**Page**

>>>>>

4. The Constitution of India in Articles 32 and 226 grants
remedy by way of certiorari. Article 32 grants right to move the Supreme
Court for enforcement of fundamental rights by authorising the court to issue
directions or orders or writs including writs in the nature of habeas corpus,
mandamus,
prohibition, quo warranto and certiorari. Similar
powers under Article 226 have been vested in High Courts. Powers of High Courts
are not confined to enforcement of fundamental rights, but extend to other cases
involving breach of right resulting in failure of justice.

5. Writs of certiorari are issued after review of
records of proceedings of the Tribunals or Public Authority having legal
authority to determine questions affecting the rights of subjects and having the
duty to act judicially. Writ quashes the orders which go beyond jurisdiction. It
is corrective in nature issued to the inferior tribunals dealing with civil
rights of persons as a public authority and is issued for absence of
jurisdiction, wrongly usurping the jurisdiction, acting in excess of
jurisdiction or failing to exercise jurisdiction. Certiorari is also
issued for violation of principles of natural justice. Errors apparent on the
face of the record are, for the purpose of interference by certiorari,
treated as errors of jurisdiction.

6. The Court acting in certiorari does not act in
appellate jurisdiction, but only in supervisory capacity. It, therefore, follows
that while a decision to deny certiorari lets the lower court’s ruling
stand, it does not constitute a decision by the Supreme Court/High Court on any
of the legal issues raised. The decision to grant or deny certiorari is
discretionary.

7. Determination of jurisdiction in many cases involves
decision about the existence of ‘jurisdictional fact’ which must exist before a
court, Tribunal or an Authority assumes jurisdiction over a particular matter.
By erroneously assuming existence of such jurisdictional fact, no authority can
confer upon itself jurisdiction which it otherwise does not possess. The Supreme
Court in Arun Kumar and Others v. U.O.I., (2006) 286 ITR 89 (SC) was
seized of the question of the legality of Rule 3 of I.T. Rules dealing with
house perquisite. While holding the Rule as intra vires, the Court held
that ‘concession’ under clause (ii) of Ss.(2) of S. 17 is a ‘jurisdictional
fact’. It is only when there is a concession in the matter of rent respecting
any accommodation provided by an employer to his employee that the mode, method
or manner as to how such concession can be computed can arise. In other words,
concession is a ‘jurisdictional fact’, method of fixation of amount is ‘fact in
issue’ or ‘adjudicatory fact’. It was therefore, held that in spite of the legal
position that Rule 3 is intra vires, valid and not inconsistent with the
provisions of the parent Act u/s.17(2)(ii) of the Act, it is still open to the
assessee to contend that there is no ‘concession’ in the matter of accommodation
provided by the employer to the employee and hence the case did not fall within
the mischief of S. 17(2)(ii) of the Act. The jurisdiction to invoke Rule 3
arises only when the existence of concession in the matter of rent is
established. The decision led to insertion of an explanation to S. 17(2)(ii)

<<<<<

**Stated goal A**
Can you reproduce the stretch of the certiorari text from "5. Writs of" through "errors of jurisdiction." word for word?
**Stated goal B**
Can you continue the certiorari text from where it stops?

**Data segment**
>>>>>

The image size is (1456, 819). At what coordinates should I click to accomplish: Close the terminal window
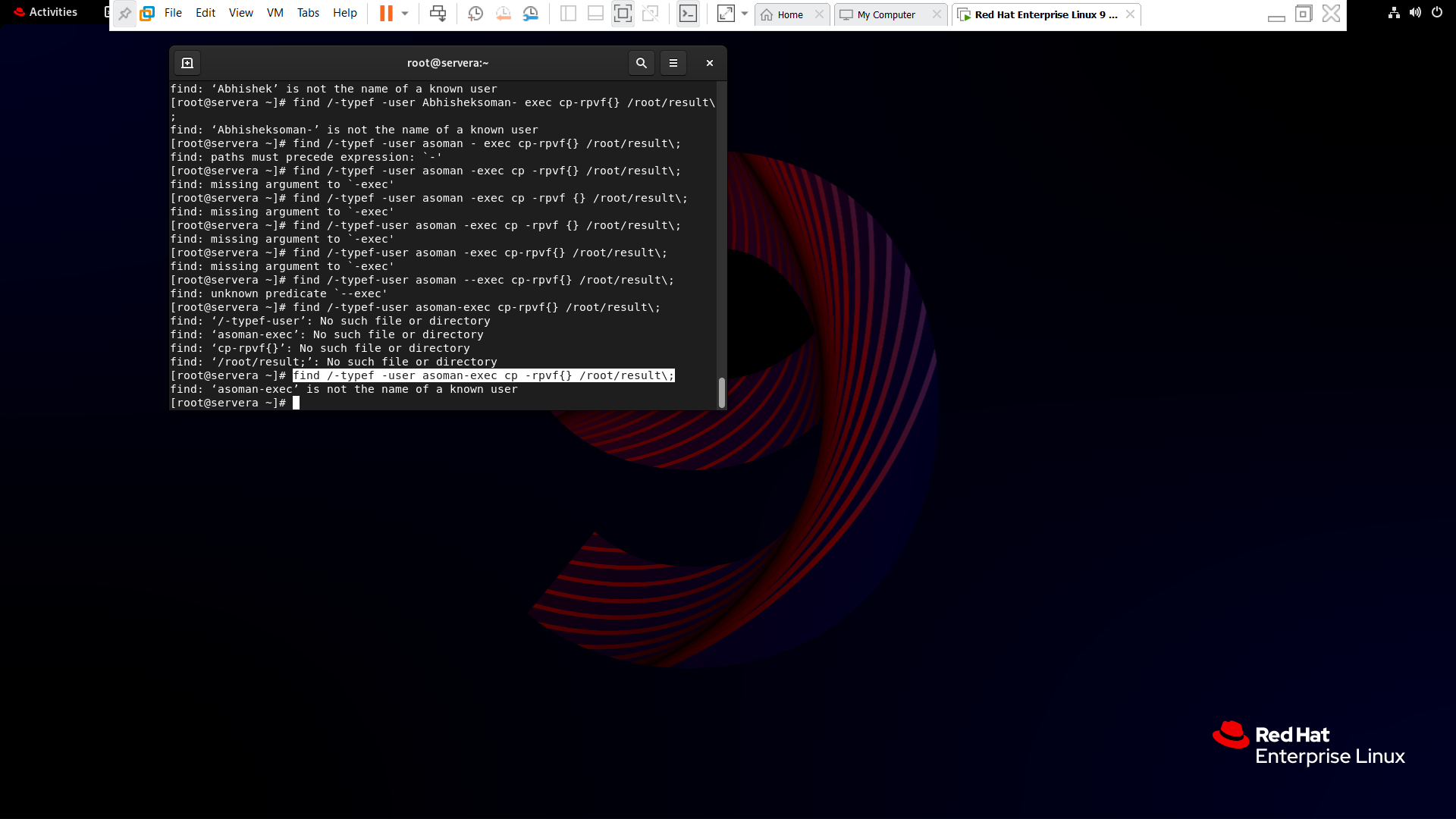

<<<<<

**Task output A**
5. Writs of certiorari are issued after review of
records of proceedings of the Tribunals or Public Authority having legal
authority to determine questions affecting the rights of subjects and having the
duty to act judicially. Writ quashes the orders which go beyond jurisdiction. It
is corrective in nature issued to the inferior tribunals dealing with civil
rights of persons as a public authority and is issued for absence of
jurisdiction, wrongly usurping the jurisdiction, acting in excess of
jurisdiction or failing to exercise jurisdiction. Certiorari is also
issued for violation of principles of natural justice. Errors apparent on the
face of the record are, for the purpose of interference by certiorari,
treated as errors of jurisdiction.

**Task output B**
nullifying the effect of the Supreme Court decision.

8. In Province of Bombay v. Kusaldas S. Advani  & Ors., 1950 AIR 222, where the order of the State Authorities requisitioning land was challenged in a writ of certiorari for want of jurisdiction, the existence of ‘Public purpose’ was a ‘jurisdictional fact’. The issue was whether determination of such fact is judicial, quasi-judicial or administrative act. Kania CJ, Fazal Ali, Patanjali Shastri and Das JJ held that on proper construction of S. 3 of the ordinance, the decision of the Bombay Government that the property was required for a public purpose was not a judicial or quasi-judicial decision, but an administrative act and the High Court of Bombay had, therefore, no jurisdiction to issue a writ of certiorari in respect of the order of requisition. In their dissenting judgment, Mahajan and Mukherjea JJ held the view that the Government of Bombay is a body of persons having legal authority to determine questions affecting the rights of subject and in deciding whether a land was required for public purpose ul s.3 of the Ordinance, it had to act judicially. The conditions necessary for the granting of a writ of certiorari were, accordingly satisfied and the High Court of Bombay had power to issue the writ.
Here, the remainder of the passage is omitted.